Exercise objective:
Continue the passage on high-LET and low-LET radiation, starting right after its final sentence.

Document passage:

──────────

High-LET and Low-LET Radiation

Radiation weighting factors - current - ICRP

As was written, each type of radiation interacts with matter in a different way. For example charged particles with high energies can directly ionize atoms. Alpha particles are fairly massive and carry a double positive charge, so they tend to travel only a short distance and do not penetrate very far into tissue if at all. However alpha particles will deposit their energy over a smaller volume (possibly only a few cells if they enter a body) and cause more damage to those few cells.

Beta particles (electrons) are much smaller than alpha particles. They carry a single negative charge. They are more penetrating than alpha particles. They can travel several meters but deposit less energy at any one point along their paths than alpha particles. This means beta particles tend to damage more cells, but with lesser damage to each. On the other hand electrically neutral particles interacts only indirectly, but can also transfer some or all of their energies to the matter.

──────────

[Pixel coordinate grounding data]
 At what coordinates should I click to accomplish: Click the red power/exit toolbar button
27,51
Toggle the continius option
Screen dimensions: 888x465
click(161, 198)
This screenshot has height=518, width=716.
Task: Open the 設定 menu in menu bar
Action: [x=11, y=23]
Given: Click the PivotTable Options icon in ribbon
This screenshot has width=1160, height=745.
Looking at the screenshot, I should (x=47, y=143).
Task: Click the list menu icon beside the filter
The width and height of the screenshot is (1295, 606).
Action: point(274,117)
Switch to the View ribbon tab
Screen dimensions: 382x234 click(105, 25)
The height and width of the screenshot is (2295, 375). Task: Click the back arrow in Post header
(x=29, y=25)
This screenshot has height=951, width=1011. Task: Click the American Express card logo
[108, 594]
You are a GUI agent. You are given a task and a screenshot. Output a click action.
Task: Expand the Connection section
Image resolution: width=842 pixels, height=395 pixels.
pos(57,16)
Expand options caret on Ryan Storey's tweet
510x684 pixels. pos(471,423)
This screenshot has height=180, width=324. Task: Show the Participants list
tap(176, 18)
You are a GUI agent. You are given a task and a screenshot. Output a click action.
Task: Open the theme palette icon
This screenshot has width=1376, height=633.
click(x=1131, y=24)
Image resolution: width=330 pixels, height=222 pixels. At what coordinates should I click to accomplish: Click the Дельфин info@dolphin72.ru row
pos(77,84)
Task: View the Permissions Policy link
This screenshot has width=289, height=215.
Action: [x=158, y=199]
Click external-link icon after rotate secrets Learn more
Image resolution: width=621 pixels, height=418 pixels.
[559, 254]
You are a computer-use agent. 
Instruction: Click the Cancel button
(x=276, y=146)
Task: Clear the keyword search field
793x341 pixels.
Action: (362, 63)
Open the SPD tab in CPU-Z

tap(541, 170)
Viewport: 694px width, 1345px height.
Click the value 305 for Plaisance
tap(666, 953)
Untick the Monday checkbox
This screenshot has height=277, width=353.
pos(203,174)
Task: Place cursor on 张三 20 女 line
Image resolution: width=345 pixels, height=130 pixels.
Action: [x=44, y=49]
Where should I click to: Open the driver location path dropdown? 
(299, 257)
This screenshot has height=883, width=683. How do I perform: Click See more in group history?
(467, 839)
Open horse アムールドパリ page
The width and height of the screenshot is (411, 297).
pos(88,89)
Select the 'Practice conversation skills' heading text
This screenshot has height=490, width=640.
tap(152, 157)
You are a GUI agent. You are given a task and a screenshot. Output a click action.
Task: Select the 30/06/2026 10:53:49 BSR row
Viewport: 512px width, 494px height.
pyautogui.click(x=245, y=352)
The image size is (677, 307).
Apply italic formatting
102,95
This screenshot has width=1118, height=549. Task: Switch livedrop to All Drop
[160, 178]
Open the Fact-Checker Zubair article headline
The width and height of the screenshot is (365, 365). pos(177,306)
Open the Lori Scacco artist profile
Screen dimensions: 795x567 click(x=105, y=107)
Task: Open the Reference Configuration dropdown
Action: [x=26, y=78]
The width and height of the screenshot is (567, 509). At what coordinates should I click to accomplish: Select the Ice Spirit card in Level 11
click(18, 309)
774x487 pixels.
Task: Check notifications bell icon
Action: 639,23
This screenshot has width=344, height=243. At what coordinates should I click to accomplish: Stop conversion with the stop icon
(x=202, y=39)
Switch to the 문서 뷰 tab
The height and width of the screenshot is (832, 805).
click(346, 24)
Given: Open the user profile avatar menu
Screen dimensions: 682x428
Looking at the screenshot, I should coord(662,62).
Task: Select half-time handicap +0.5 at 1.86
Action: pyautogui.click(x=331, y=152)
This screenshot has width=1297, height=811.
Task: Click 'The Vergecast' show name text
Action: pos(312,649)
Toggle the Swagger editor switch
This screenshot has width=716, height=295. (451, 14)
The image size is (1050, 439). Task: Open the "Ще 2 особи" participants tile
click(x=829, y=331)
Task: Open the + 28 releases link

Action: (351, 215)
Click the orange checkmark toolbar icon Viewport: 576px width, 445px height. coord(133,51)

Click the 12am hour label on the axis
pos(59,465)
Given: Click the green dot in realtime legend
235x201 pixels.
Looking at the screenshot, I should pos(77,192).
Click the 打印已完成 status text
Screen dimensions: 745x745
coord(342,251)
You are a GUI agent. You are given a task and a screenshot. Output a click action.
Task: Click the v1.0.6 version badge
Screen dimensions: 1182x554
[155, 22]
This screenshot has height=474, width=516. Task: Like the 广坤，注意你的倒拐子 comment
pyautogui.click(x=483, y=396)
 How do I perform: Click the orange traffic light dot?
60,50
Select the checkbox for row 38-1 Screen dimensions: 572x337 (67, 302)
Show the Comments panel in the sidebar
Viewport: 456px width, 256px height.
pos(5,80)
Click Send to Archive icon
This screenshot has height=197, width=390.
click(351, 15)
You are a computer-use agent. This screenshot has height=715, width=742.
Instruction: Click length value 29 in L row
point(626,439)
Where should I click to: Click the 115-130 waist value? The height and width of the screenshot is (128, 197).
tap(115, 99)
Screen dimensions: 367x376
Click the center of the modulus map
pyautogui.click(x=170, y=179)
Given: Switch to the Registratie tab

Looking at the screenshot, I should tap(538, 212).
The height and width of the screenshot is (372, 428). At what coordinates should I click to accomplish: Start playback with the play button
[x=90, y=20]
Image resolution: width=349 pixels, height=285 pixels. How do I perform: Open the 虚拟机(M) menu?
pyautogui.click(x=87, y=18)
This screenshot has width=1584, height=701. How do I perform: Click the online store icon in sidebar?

──────────

Answer for the task:
It would certainly simplify matters if biological effects of radiation were directly proportional to the absorbed dose. Unfortunately, biological effects depend also on the way in which the absorbed dose is distributed along the path of the radiation. Studies have shown that alpha and neutron radiation cause greater biological damage for a given energy deposition per kg of tissue than gamma radiation does. It was discovered, biological effects of any radiation increases with the linear energy transfer (LET). In short, the biological damage from high-LET radiation (alpha particles, protons or neutrons) is much greater than that from low-LET radiation (gamma rays). This is because the living tissue can more easily repair damage from radiation that is spread over a large area than that which is concentrated in a small area. Of course, at very high levels of exposure gamma rays can still cause a great deal of damage to tissues.

Because more biological damage is caused for the same physical dose (i.e., the same energy deposited per unit mass of tissue), one gray of alpha or neutron radiation is more harmful than one gray of gamma radiation. This fact that radiations of different types (and energies) give different biological effects for the same absorbed dose is described in terms of factors known as the relative biological effectiveness (RBE) and the radiation weighting factor (wR).